Decía Pessoa
que el error de los revolucionarios es creer que el descontento que ellos
detectan es común al resto. Para a continuación diferenciar entre aquellos que
reconocen los problemas estructurales pero, como hipócritas, no quieren o no
les interesa levantar la voz, y otros que, ni siquiera, se habían percatado del
tamaño de su desgracia. Para los revolucionarios, éstos últimos están enfermos
aunque no lo sepan, y ellos, los revolucionarios, tienen la cura. Tratamiento a
vida o muerte, y en la que adoptan la certeza de que si no se curan ahora, la
enfermedad aflorará más tarde en una ruina apocalíptica que arrastrará tanto a
sanos como a enfermos. El agravamiento dependerá de desoír las prescripciones
revolucionarias.
El reformista
también percibe ciertas dolencias, y aunque es incapaz de emitir un diagnóstico
taxativo como el revolucionario, sus achaques se concentran en mercados o
plazas, reuniendo un populismo de padecimientos leves. Este renovador, al
menos, se reconoce como enfermo, pero sólo curable con revisiones periódicas
por un tercero, aunque sin la pretensión de trastocar la distribución que su
salud le ha impuesto por azar.
Pero ocurre a menudo, que el
enfermo, reconocido en mayor o menor medida por reformistas o revolucionarios,
y sometido a una esclavitud salvaje, desamparado de protección y de futuro,
resulta que se encuentra feliz en la resignación de su estrechez, satisfecho
con lo poquísimo de que dispone y saciado con obras menores. Hay decenas de
empleos sometidos a flagrante explotación que son desempeñados con rigor y buen
hacer, a pesar del bajo salario, de las lamentables condiciones en que se
desarrollan y de las pocas horas de descanso. Muchos de esos seres, enfermos o
explotados, han vivido casi toda su vida en el mostrador de una tienda, en las
galerías de una mina, o bajo las inclemencias, climáticas y dramáticas, de
jornadas maratonianas, siempre en el mismo pedazo de tierra.
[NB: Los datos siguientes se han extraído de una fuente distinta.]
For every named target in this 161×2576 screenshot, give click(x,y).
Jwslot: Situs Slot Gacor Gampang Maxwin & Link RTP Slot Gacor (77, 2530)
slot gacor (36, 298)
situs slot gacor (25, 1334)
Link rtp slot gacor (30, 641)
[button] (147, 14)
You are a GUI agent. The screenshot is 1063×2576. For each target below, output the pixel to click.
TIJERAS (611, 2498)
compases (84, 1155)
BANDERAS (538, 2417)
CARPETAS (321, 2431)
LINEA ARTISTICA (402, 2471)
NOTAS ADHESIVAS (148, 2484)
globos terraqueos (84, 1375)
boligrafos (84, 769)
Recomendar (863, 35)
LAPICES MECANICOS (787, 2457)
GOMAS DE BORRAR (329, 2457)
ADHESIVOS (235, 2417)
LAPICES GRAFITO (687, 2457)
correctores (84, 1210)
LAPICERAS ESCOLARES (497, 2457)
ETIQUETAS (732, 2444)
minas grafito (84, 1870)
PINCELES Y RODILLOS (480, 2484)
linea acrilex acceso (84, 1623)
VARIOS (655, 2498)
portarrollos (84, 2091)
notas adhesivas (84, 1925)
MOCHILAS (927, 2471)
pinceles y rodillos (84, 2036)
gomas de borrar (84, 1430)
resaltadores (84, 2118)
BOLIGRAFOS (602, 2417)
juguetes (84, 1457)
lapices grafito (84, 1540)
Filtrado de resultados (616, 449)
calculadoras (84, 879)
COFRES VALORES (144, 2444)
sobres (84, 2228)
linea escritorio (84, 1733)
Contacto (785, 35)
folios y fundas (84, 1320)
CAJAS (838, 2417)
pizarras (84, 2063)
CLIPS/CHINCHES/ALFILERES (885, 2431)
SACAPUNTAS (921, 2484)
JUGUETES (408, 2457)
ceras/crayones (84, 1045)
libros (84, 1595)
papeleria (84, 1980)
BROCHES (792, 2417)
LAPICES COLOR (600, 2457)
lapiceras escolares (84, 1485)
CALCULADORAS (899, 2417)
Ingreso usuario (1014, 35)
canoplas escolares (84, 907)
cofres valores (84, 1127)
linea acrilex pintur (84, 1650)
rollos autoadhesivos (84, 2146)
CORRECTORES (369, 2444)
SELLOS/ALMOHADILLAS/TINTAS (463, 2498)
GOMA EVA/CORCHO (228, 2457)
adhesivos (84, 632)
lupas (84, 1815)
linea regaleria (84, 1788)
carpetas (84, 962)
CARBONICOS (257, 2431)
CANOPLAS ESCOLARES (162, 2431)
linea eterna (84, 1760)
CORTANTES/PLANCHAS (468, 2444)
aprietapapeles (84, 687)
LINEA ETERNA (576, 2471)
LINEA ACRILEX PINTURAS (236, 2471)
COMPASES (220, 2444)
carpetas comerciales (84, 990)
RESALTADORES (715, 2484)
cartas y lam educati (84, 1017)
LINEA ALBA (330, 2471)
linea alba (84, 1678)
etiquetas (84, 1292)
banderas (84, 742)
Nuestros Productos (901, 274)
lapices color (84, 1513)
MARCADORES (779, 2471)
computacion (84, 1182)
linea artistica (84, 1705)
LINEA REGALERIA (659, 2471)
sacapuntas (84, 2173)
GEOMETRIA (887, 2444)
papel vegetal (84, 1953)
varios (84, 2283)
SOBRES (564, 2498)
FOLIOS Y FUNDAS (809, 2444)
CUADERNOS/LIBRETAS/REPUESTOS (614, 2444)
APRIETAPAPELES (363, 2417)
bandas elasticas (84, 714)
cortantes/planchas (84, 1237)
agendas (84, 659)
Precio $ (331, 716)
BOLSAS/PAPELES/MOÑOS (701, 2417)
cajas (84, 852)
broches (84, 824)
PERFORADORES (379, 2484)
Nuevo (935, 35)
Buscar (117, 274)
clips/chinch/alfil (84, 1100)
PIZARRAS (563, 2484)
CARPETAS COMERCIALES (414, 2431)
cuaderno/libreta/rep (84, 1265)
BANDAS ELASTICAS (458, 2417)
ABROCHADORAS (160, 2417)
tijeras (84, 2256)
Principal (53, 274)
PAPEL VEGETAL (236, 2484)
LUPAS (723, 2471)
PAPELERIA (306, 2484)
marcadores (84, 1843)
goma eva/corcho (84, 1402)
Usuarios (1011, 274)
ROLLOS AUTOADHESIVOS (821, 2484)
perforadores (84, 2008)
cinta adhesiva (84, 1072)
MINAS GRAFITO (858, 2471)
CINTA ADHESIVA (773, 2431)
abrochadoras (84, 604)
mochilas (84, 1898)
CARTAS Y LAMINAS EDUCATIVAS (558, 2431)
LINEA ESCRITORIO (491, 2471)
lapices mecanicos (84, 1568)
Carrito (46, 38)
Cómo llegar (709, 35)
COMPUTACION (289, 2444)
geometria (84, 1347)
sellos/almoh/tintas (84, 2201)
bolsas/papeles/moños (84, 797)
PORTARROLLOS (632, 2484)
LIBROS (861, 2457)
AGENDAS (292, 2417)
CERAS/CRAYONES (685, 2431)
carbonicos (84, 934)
Y todos ellos han
amasado durante décadas un escaso dinero que no podrán gastar ni tampoco lo
pretenden, porque además, ni tan siquiera conocen, ni tampoco les importa, los
lugares que le rodean en 20
kilómetros a la redonda de donde desarrollan su
actividad laboral. Pues aún así sería difícil convencerles de que su vida es
pura vacuidad e infelicidad, cuando para ellos su cotidianidad es todo lo
contrario, colmando, con su servidumbre, el legado suficiente para desarrollar
sus leves deseos. Además, muchos de ellos, y quizás hasta la mayor parte,
felicitan a alguien cuando consigue un nuevo empleo, aunque sea en condiciones
poco o nada ventajosas para él, y le congratulan sinceramente, no tanto por las
funestas circunstancias económicas que nos rodean, sino porque entienden que
justo ahí hay un proyecto vital que encierra suficiente felicidad para el resto
de sus vidas.
Todas estas
circunstancias les pueden mostrar como débiles y pusilánimes en la mirada
revolucionaria, pero lo que ésta no entiende, es que aún estando todos ellos
delimitados por una servidumbre voluntaria y explotadora, resulta que les da la
suficiente felicidad que necesitan, y que por ello tienden a contagiar a sus
más allegados.
La labor del
15-M, y siendo éste un movimiento tan difuso, que sea reformista o
revolucionario aún está por ver, es denunciar la enfermedad, los simples
achaques o la peste fulminante, y por supuesto, hacer causa común del
desvelamiento de la verdad. Pero hay algo cierto en todo ello, y es que, a
pesar de las decenas de actos ¡diarios! que se desarrollan en toda nuestra
geografía, las asambleas y los actos, están siempre casi vacíos.
Es
sorprendente, por tanto, encontrar a enfermos absolutamente felices con sus
numerosos achaques, y otros plenos de júbilo en su metástasis. Pero más
sorprendente resulta aún, comprobar que los médicos que operan con ciertas
soluciones carecen de arsenal quirúrgico, y que además, casi nadie acude a su
consulta.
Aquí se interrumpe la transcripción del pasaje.